Epopeya “o cabo do mundo antigo”, enamorado de la libertad, víctima de la de muller“, como dijo Castelao y repitió Unamuno, con su verde pradera y mar “adormecido no leito das rias”, para volver a Castelao. Antiepopeya, por lo mismo, a la inquisición gallega, importada de Castilla en 1562 por el arzobispo castellano Francisco Blanco, quien nunca logró que pasara de ser un cuerpo extraño al espíritu gallego.
A los fusilados de Carral, “beneméritos de la patria”, y enemigos de Narváez, así como a todos los exilados por seísmos políticos y económicos.
Canción de sabor romántico a Pastor Díaz, el primero de los españoles, así como a Neira de Mosqueda, Francisco Añón y Martínez Padín. Cantemos a Rosalía de Castro, “la mujer que logró convertir el llanto en orballo y el orballo en poesía” (C. José Cela).
Epopeya a las glorias exteriores, sobre todo a partir de la conquista, que tanta energía y liderato supieron utilizar. Epopeya, por lo mismo, al general San Martín, a Ribadavia, Román Ocampo, Alfonsín, De La Rúa, e incluso Castro.
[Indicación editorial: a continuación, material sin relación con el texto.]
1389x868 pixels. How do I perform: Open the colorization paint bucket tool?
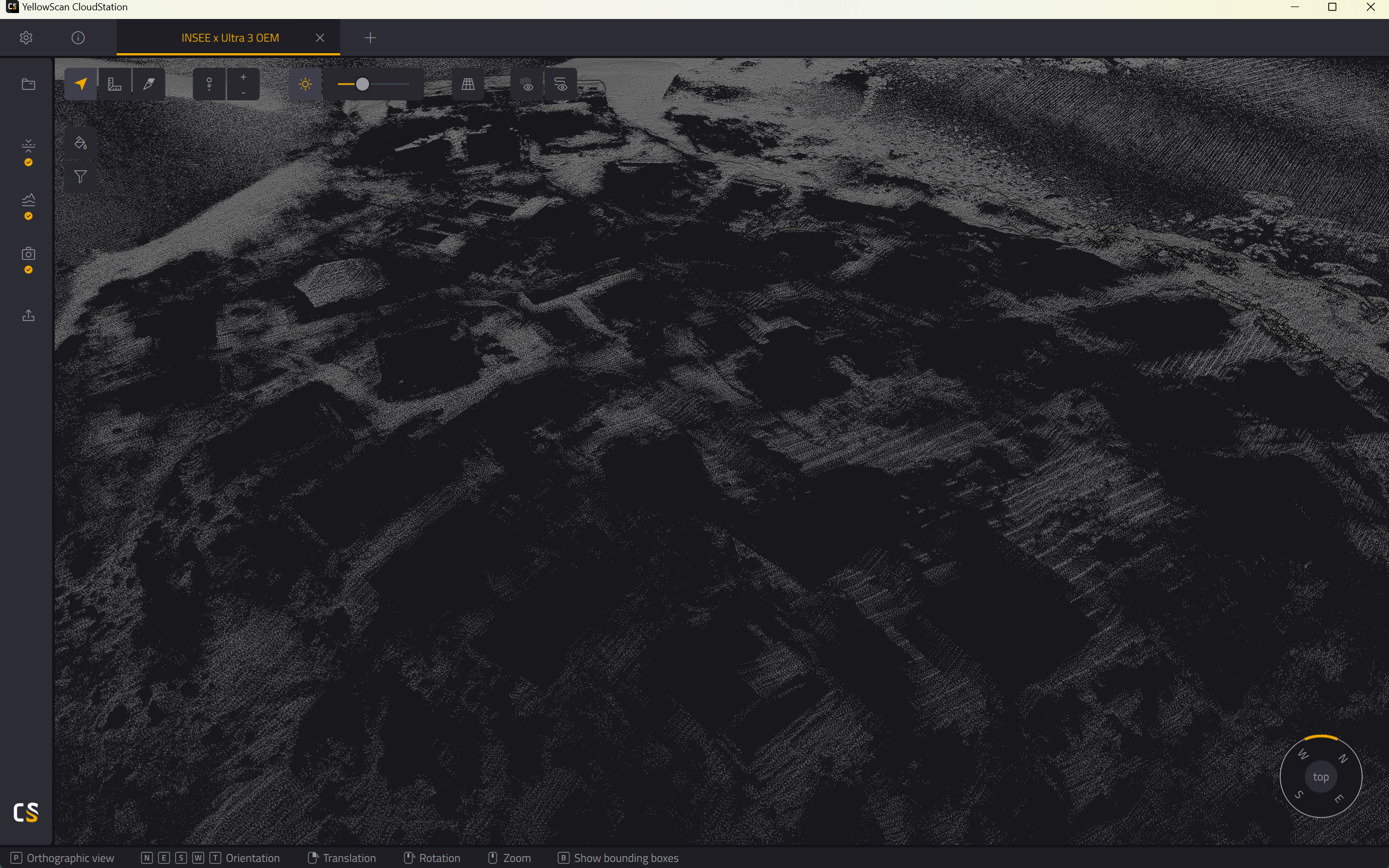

Y si algún día mi epopeya se convierte en oración, rezo a San Miguel Arcanxo, “mariscal das falanxes celestes”, a santa Mariña, a san Blas das gorxas, a san Roquiño do can, a san Antonio bendito. Cuando mi oración se torna en epopeya, rezo a santo Amaro de Proendos, a san Benitiño de Cuñas que “lle come a alma o de Vieite”, a Virge de Cadeiras, a Ntra. Sra. do Corpiño, de Lalín, a Ntra. Sra. da Peña de Francia, de Lalín, a Ntra. Sra. de “La Leche”, de Palas de Rey, a san Esteban de Atán, a san Martín de Mariz, porque se sentaron sobre os celtas. Y, si no me quieren escuchar, rézolle a san Introido que me faguía bailar.